The Russian vessel and its U.S. Coast Guard escort, the icebreaking cutter Healy, were expected to depart Nome on Friday, a Coast Guard spokesman said.

"They are done offloading," Coast Guard spokesman David Mosley said. "The anticipated departure is scheduled for tomorrow."

It will be up to the ships' captains to determine when to disembark, a task that involves breaking the Renda out of ice that has enclosed the tanker during the fuel transfer at Nome's harbor, Mosley said.

Once free of the frozen port, the Healy will lead the Renda through some 360 miles of sea ice to the open waters of the Bering Sea, the Coast Guard said.

The Nome area, home to less than 10,000 people, is about 200 miles from the nearest point in Russia.

The shipment, which took about a month to reach Nome, marked the first winter marine delivery of fuel to northwestern Alaska, according to the Coast Guard and state officials.

Nome, like most communities in rural Alaska, has no outside road access. The region normally gets fuel and other cargo shipped by barge during the open-water seasons of summer and fall.

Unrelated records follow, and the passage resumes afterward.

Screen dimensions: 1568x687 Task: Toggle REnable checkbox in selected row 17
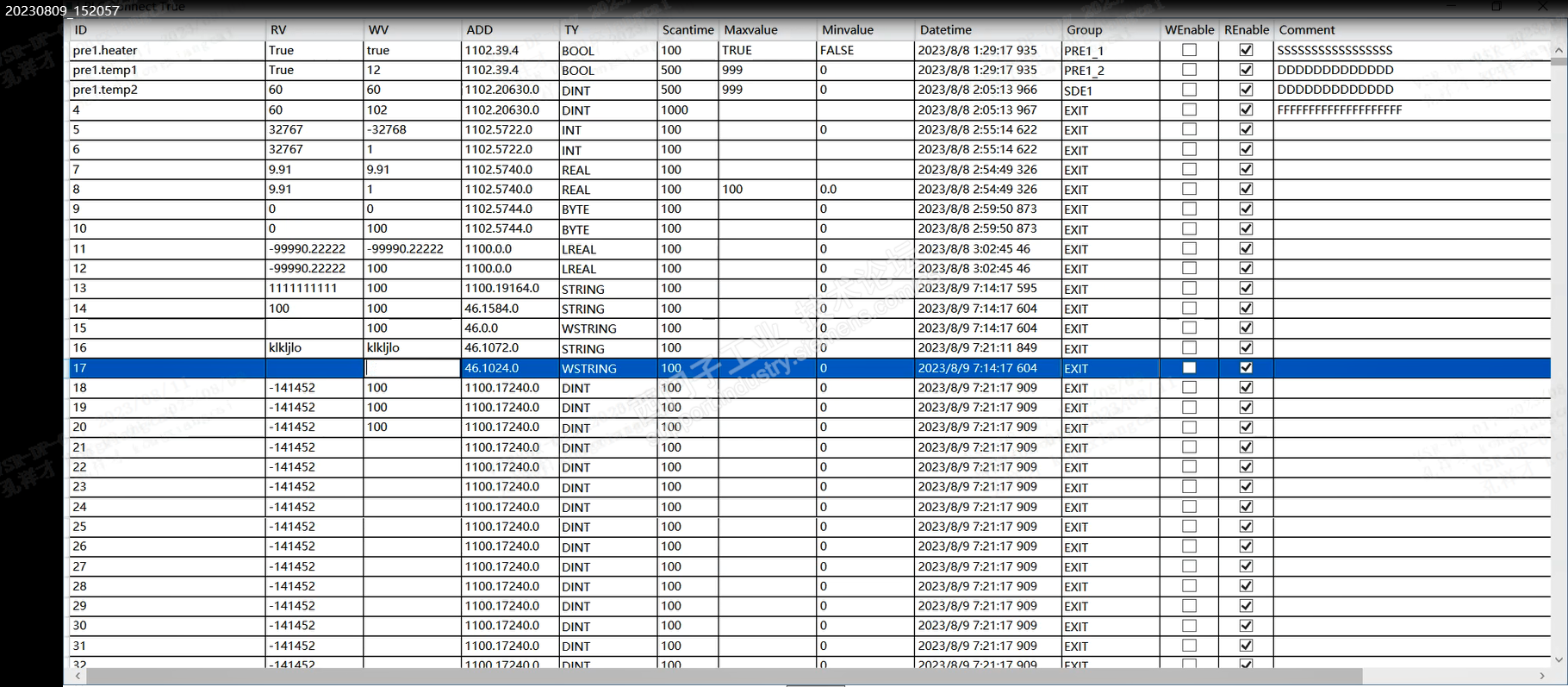1246,367
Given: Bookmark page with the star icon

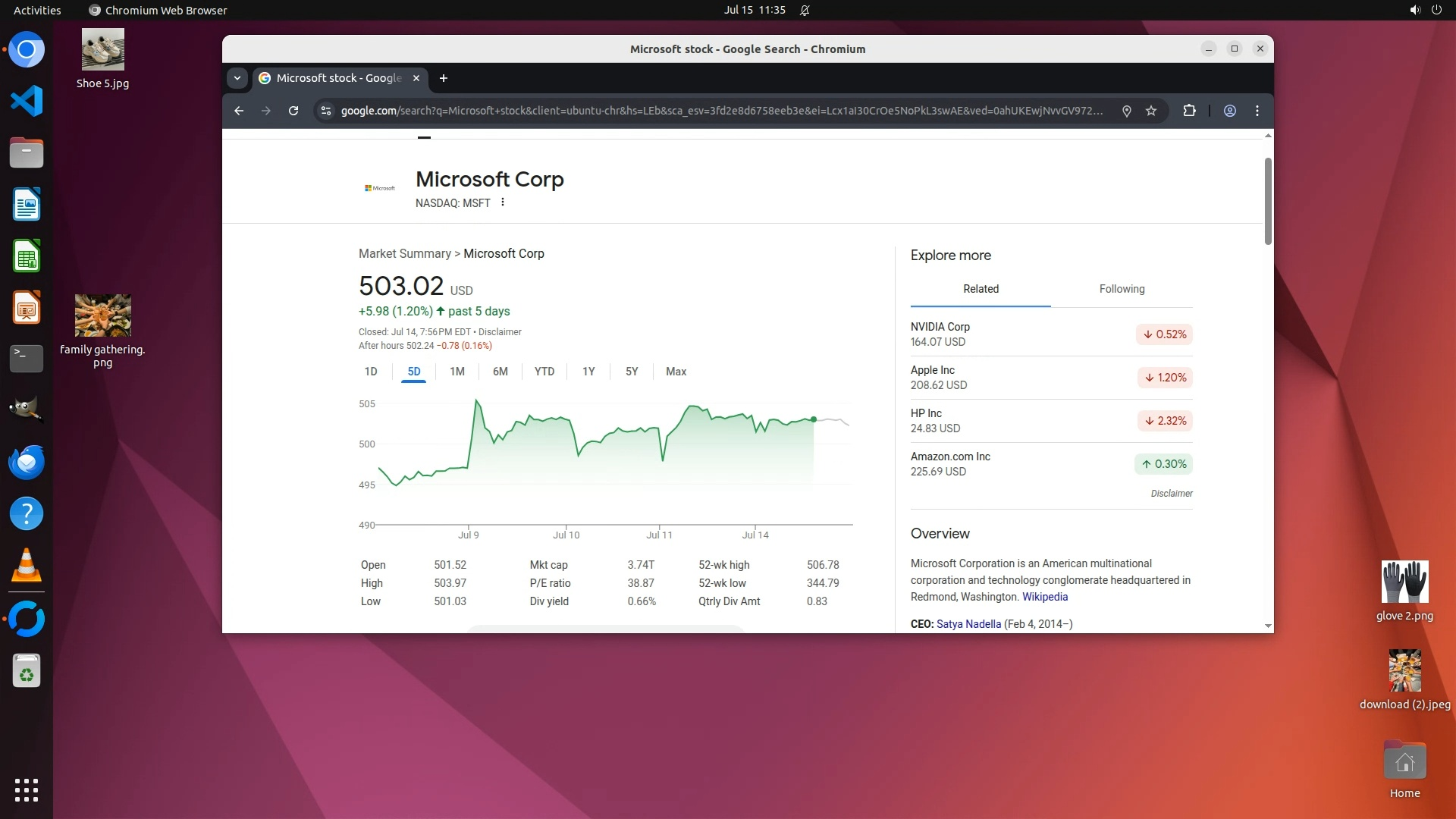Looking at the screenshot, I should 1151,111.
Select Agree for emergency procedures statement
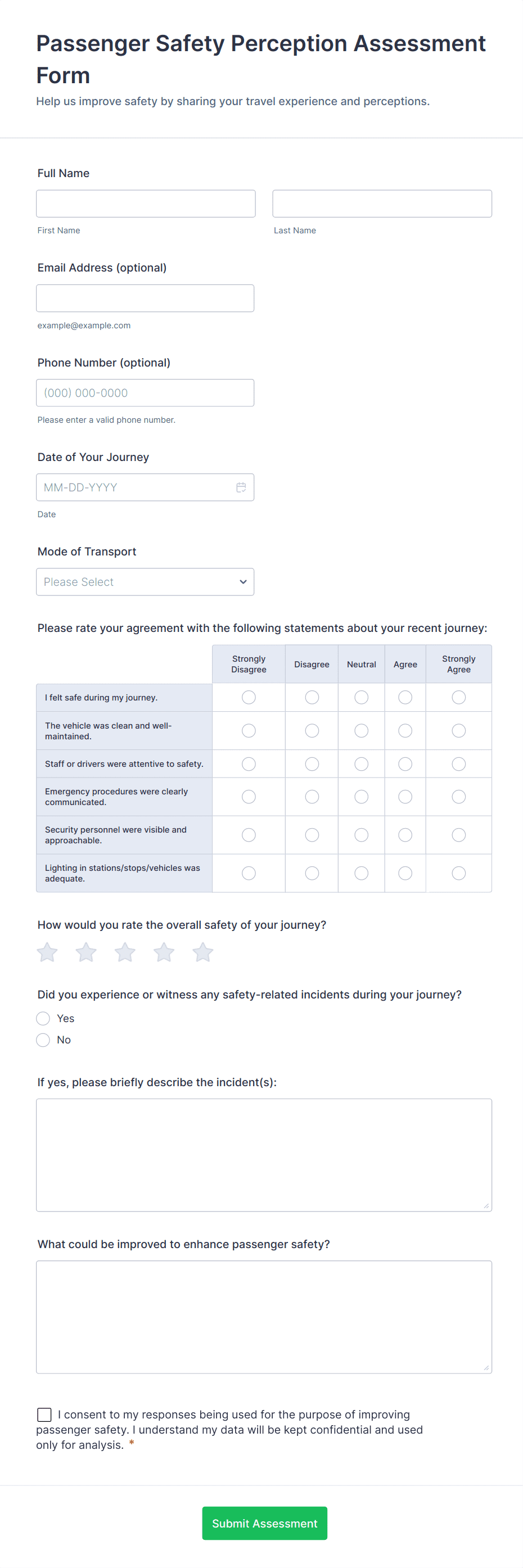The height and width of the screenshot is (1568, 523). 405,797
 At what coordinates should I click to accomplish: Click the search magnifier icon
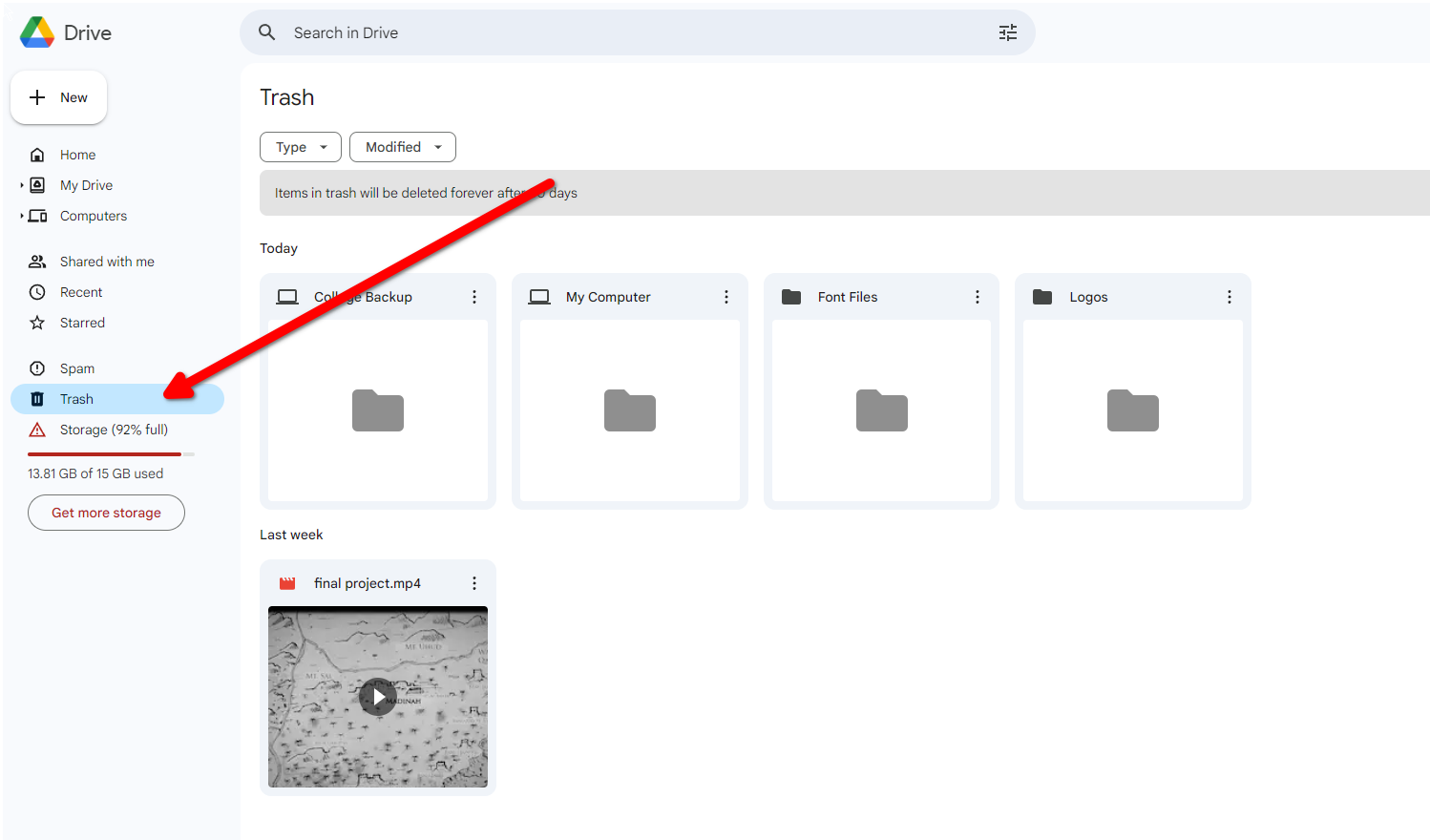point(267,32)
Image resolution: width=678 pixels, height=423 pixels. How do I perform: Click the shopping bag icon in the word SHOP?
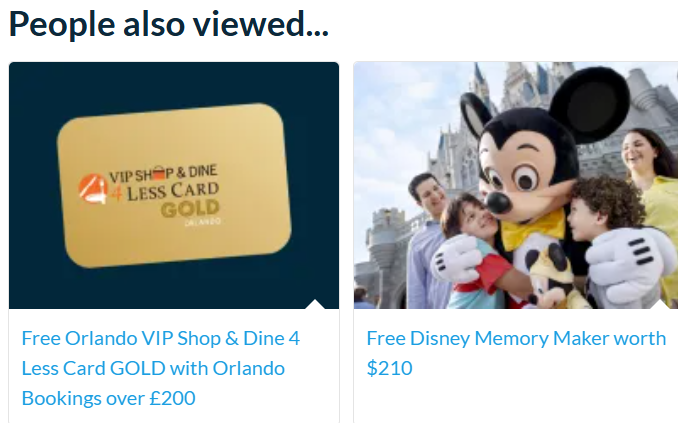(x=159, y=173)
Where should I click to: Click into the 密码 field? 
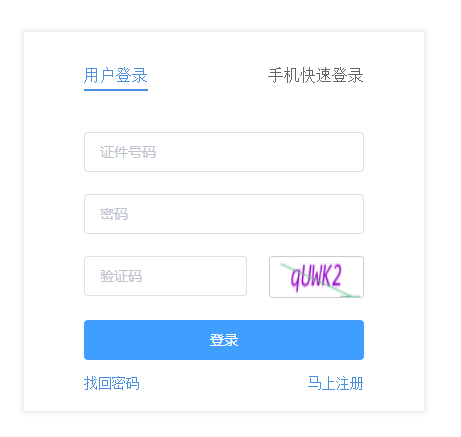click(x=224, y=214)
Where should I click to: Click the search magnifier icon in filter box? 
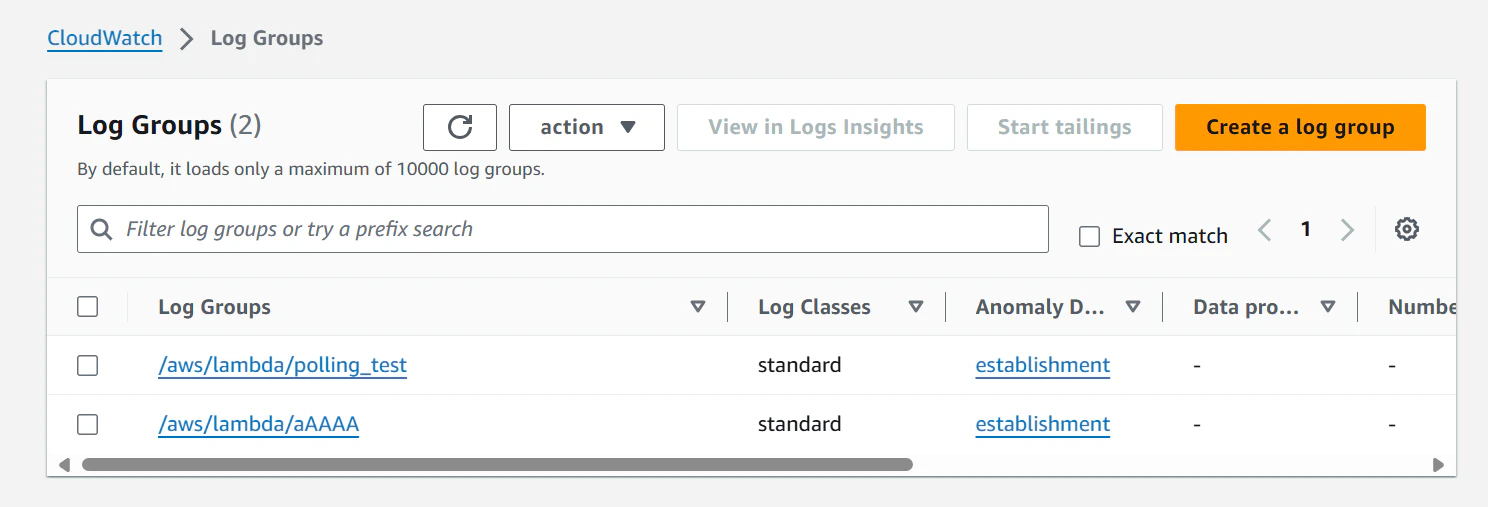click(x=101, y=229)
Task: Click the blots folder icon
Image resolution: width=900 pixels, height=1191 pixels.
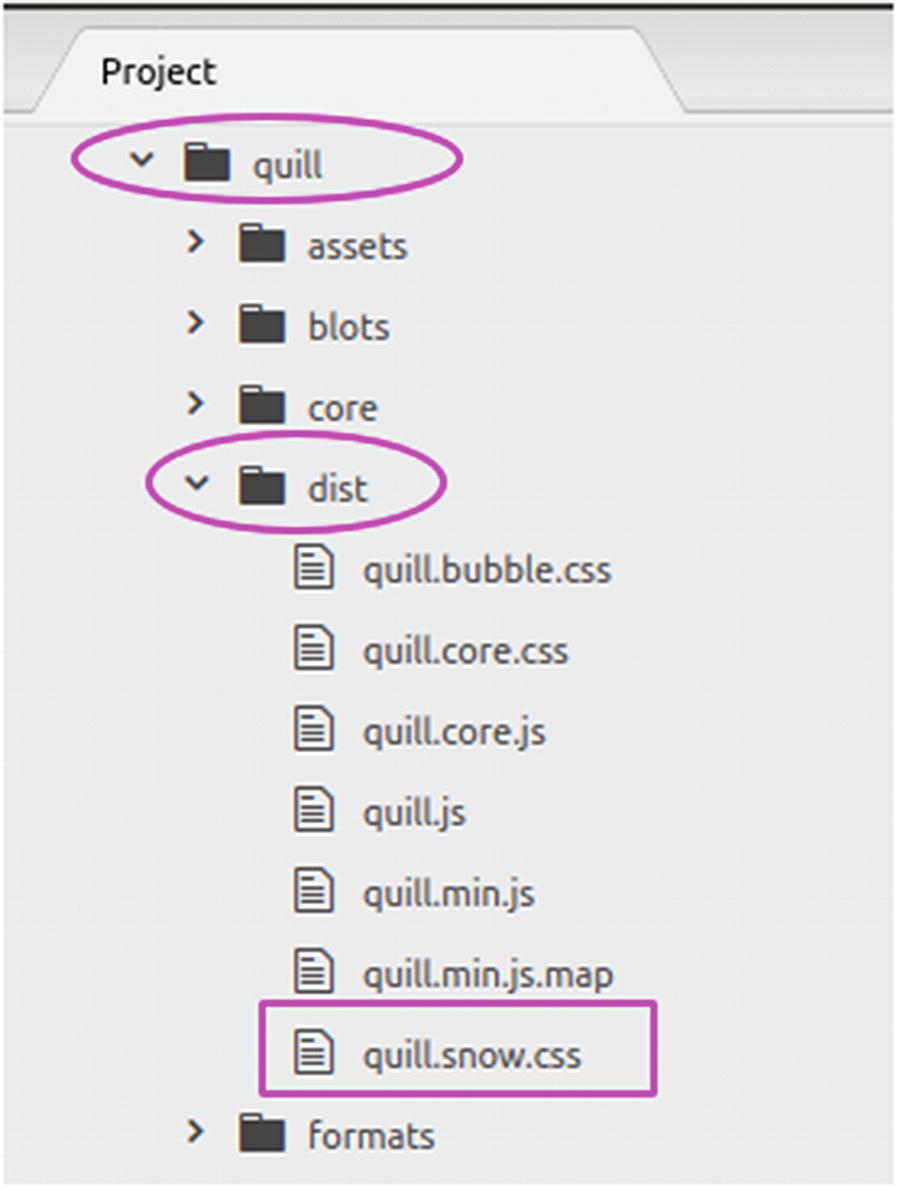Action: (263, 326)
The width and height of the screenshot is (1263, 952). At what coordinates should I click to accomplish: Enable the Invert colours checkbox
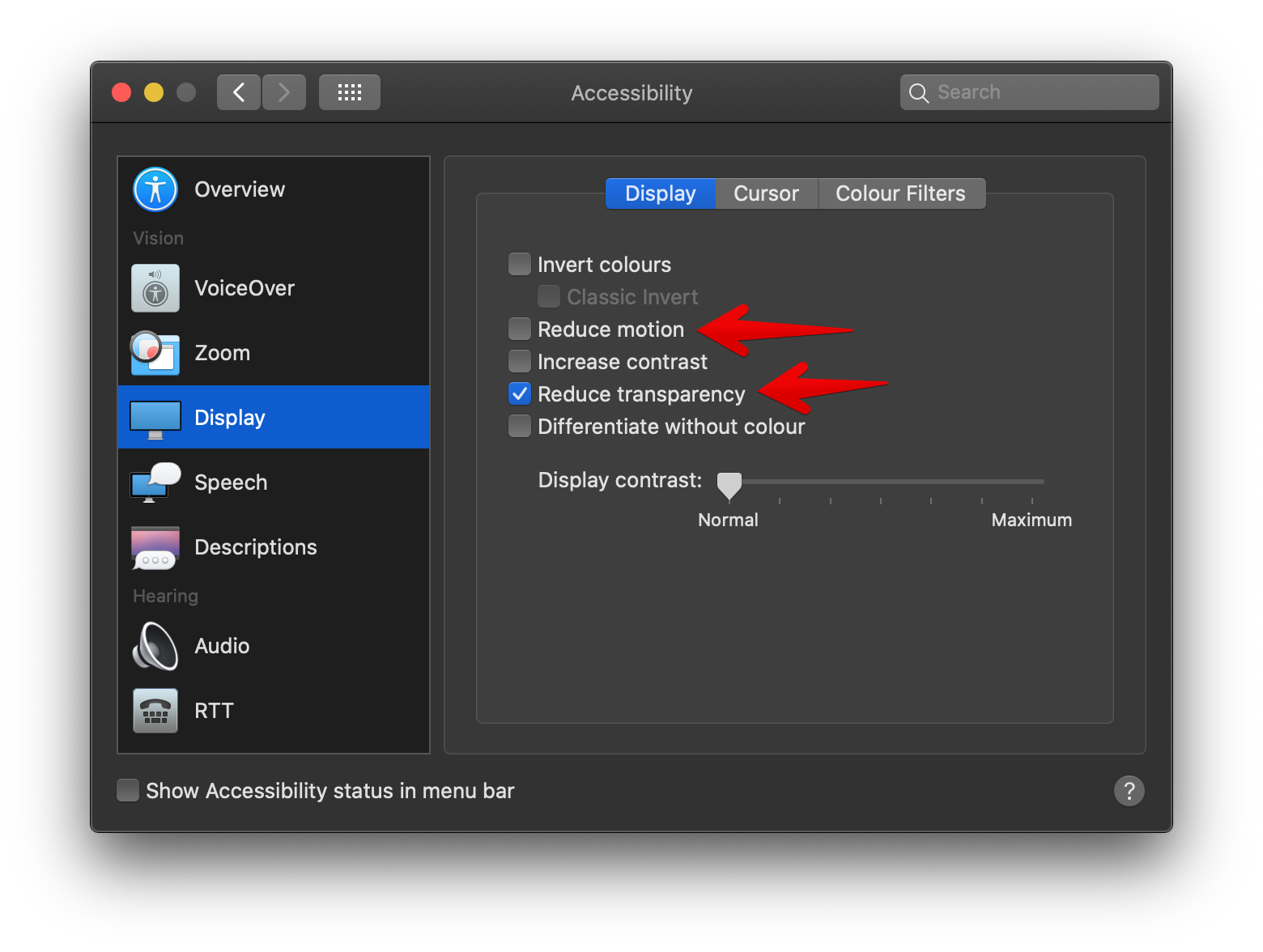click(519, 263)
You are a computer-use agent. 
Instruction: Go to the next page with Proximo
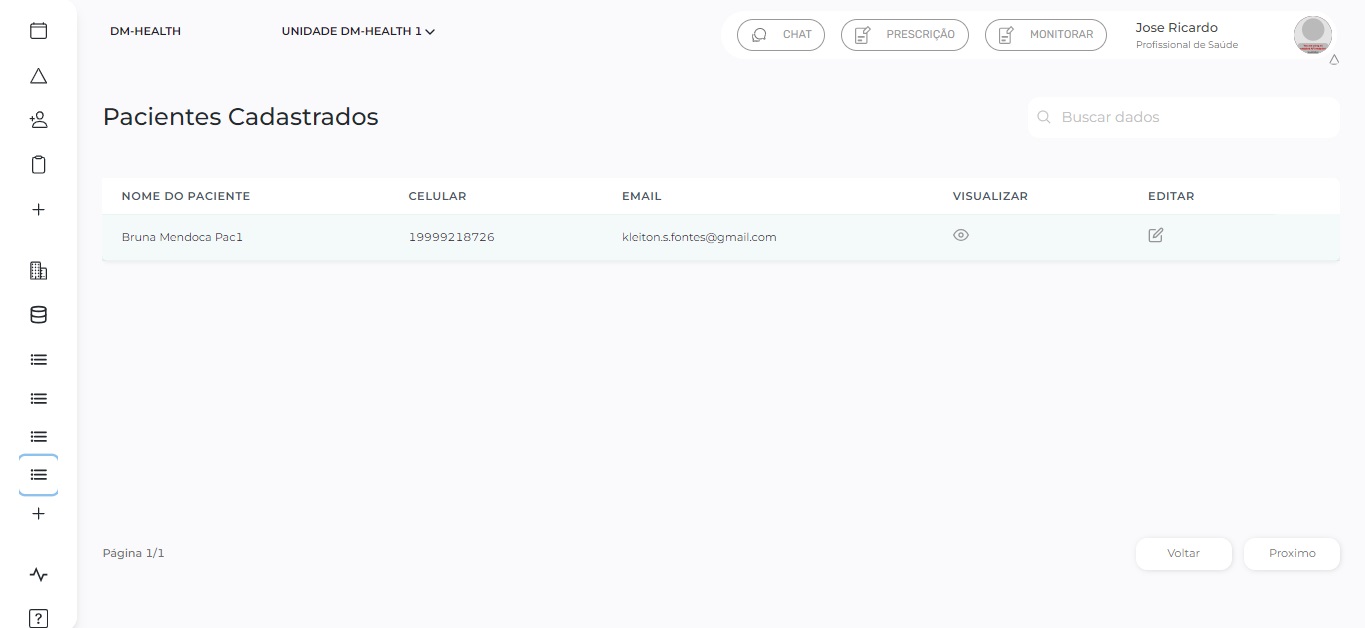point(1291,553)
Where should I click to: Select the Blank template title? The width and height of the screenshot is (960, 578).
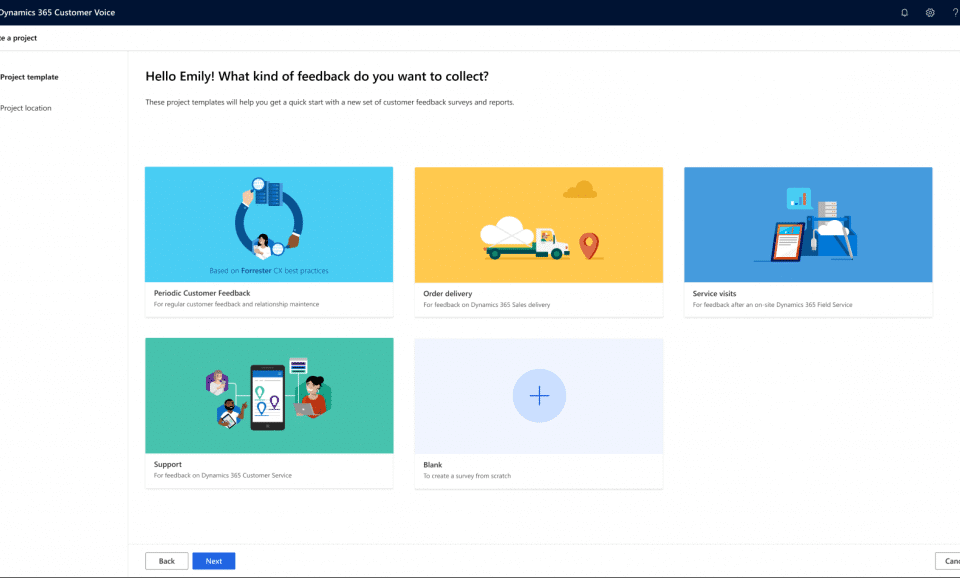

The Russian vessel was chartered to deliver 1.3 million gallons of diesel and gasoline to the Bering Sea city to make up for a missed autumn fuel delivery.

Cancellation of that fall barge shipment, blamed on bad weather, put the city in danger of running out of fuel in late winter or paying extremely high prices for fuel that would otherwise have to be flown in, state officials said.

Governor Sean Parnell deemed the mission a success.

"The crew of the Coast Guard Cutter Healy performed capably and with great skill under extreme conditions," Parnell said in a statement.

"Thanks to the Coast Guard, residents in Nome will avoid facing a fuel shortage that would have resulted in financial hardship for many families and businesses," he said.

Critics questioned whether the overall cost of the Renda mission, including the use of Coast Guard resources, outweighed the savings of avoiding airborne shipments used to reach other remote Alaska villages.

Some Alaska officials said the Renda fuel delivery and the Healy's escort role highlighted the need for the Coast Guard to improve its Arctic icebreaking capacity and participation in increased shipping in the region.

The Renda began its mission from Vladivostok, Russia, and stopped in South Korea to pick up diesel fuel, then joined the Healy at the Aleutian Island port of Dutch Harbor, where it was loaded with gasoline cargo for the final leg of the voyage to Nome.